Im neuen Buch «Oesch’s die Dritten – Eine Erfolgsgeschichte» schildern Sie Ihren Weg nach oben. Gab es auch Hindernisse?
Ueli: Der einschneidendste Schritt für mich und meine Frau war, den sicheren Beruf als Pöstler und Krankenschwester aufzugeben und ganz auf die Musik zu setzen. Schliesslich hatten wir ja schon ein Haus und die Verantwortung für die Kinder. Sogar Nachbarn konnten das nicht nachvollziehen. Sie dachten: «Kaum sind sie im TV gekommen, meinen sie, nicht mehr arbeiten zu müssen.»
Annemarie: Genau! Noch heute fragt man uns oft: «Was arbeitet ihr eigentlich?»
Ueli: Da spielt Neid eine Rolle. Aber ich kann es nachvollziehen: Wir sind privilegiert. Es ist wunderbar, dass wir mit unseren Kindern herumziehen können. Auch wenn das kitschig wirken mag und man uns mit der Kelly-Family vergleicht. Wir haben es gut miteinander. Aber wenn die Frage auftaucht, geht ihr dann am Sonntag auch noch zusammen bräteln? Dann ist die Antwort: Sicher nicht. Jeder hat sein eigenes Leben.
Melanie: Es heisst auch immer, dass wir im gleichen Haus wohnen. Was zwar stimmt, aber wir sind auf drei Stöcke verteilt. Wir leben unabhängig voneinander, es gibt keinen Durchgang zwischen den Wohnungen.
Machen Sie gemeinsame Ferien?
Kevin: Nie! Auch als wir klein waren, gingen wir nicht wie andere Familien im Sommer ans Meer.
Annemarie: Wir hatten damals noch den Bauernbetrieb. Den konnten wir kaum verlassen.

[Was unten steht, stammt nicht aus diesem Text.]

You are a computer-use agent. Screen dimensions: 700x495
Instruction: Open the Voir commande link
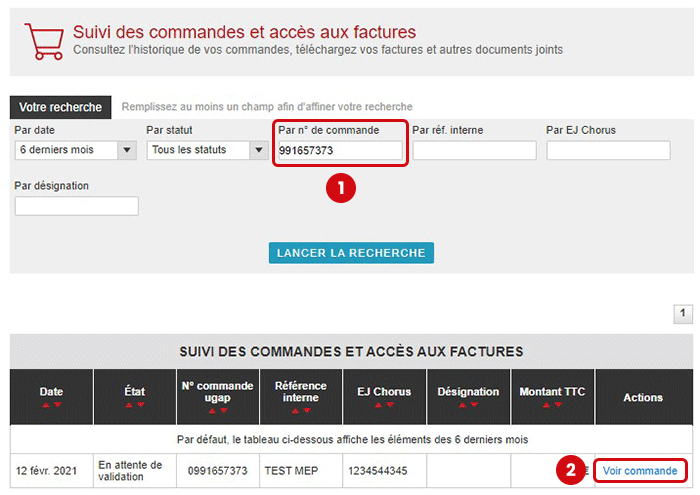[640, 471]
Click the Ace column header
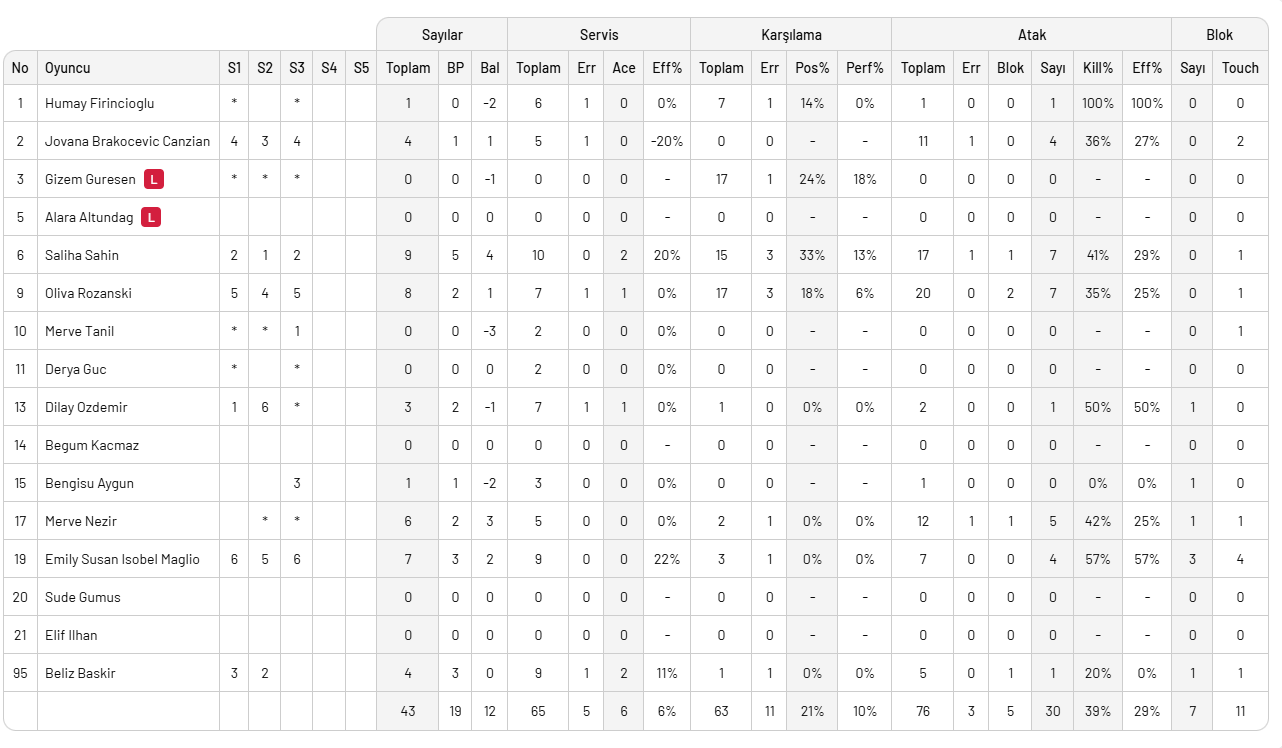 pos(624,68)
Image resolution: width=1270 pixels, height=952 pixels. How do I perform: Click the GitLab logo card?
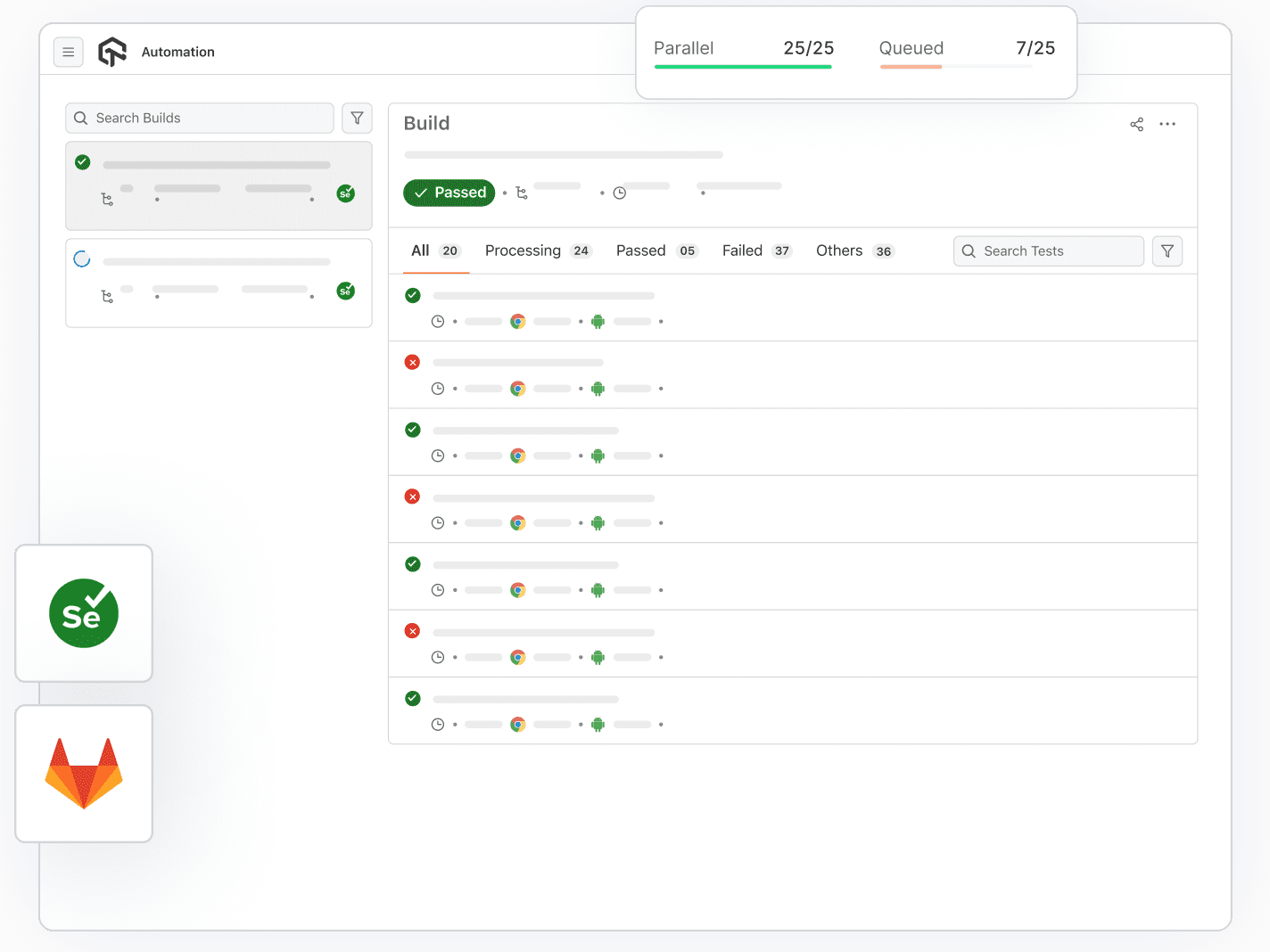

Ueli: Wenn wir im Ausland waren, dann wegen der Musik.
Keine Angst, dass die Kinder wegen des Erfolgs abheben?
Ueli: Dazu gibt es keinen Grund. Musik ist Geschmackssache. Manchen gefällt, was wir machen, einige bewundern uns. Doch mir ist klar, dass viele uns belächeln und sagen, die machen ja nur Volksmusik.
Letztes Jahr hatten Sie, Kevin, einen schweren Autounfall. Wie geht es Ihnen heute?
Kevin: Körperlich habe ich mich erholt. Auch sonst denke ich nicht oft an den Unfall. Ich kann mich ja nicht daran erinnern.
Darfst du wieder Autofahren?
Kevin: Nein, der Ausweis ist immer noch weg. Das Verfahren läuft noch.
Annemarie: Es ist etwas vom Schlimmsten für Eltern, wenn frühmorgens die Polizei vor der Tür steht und sagt, dass der Sohn auf der Intensivstation liegt. Wir sind sehr dankbar, dass alles glimpflich gelaufen ist. Dies hat uns als Familie noch enger zusammengeschweisst.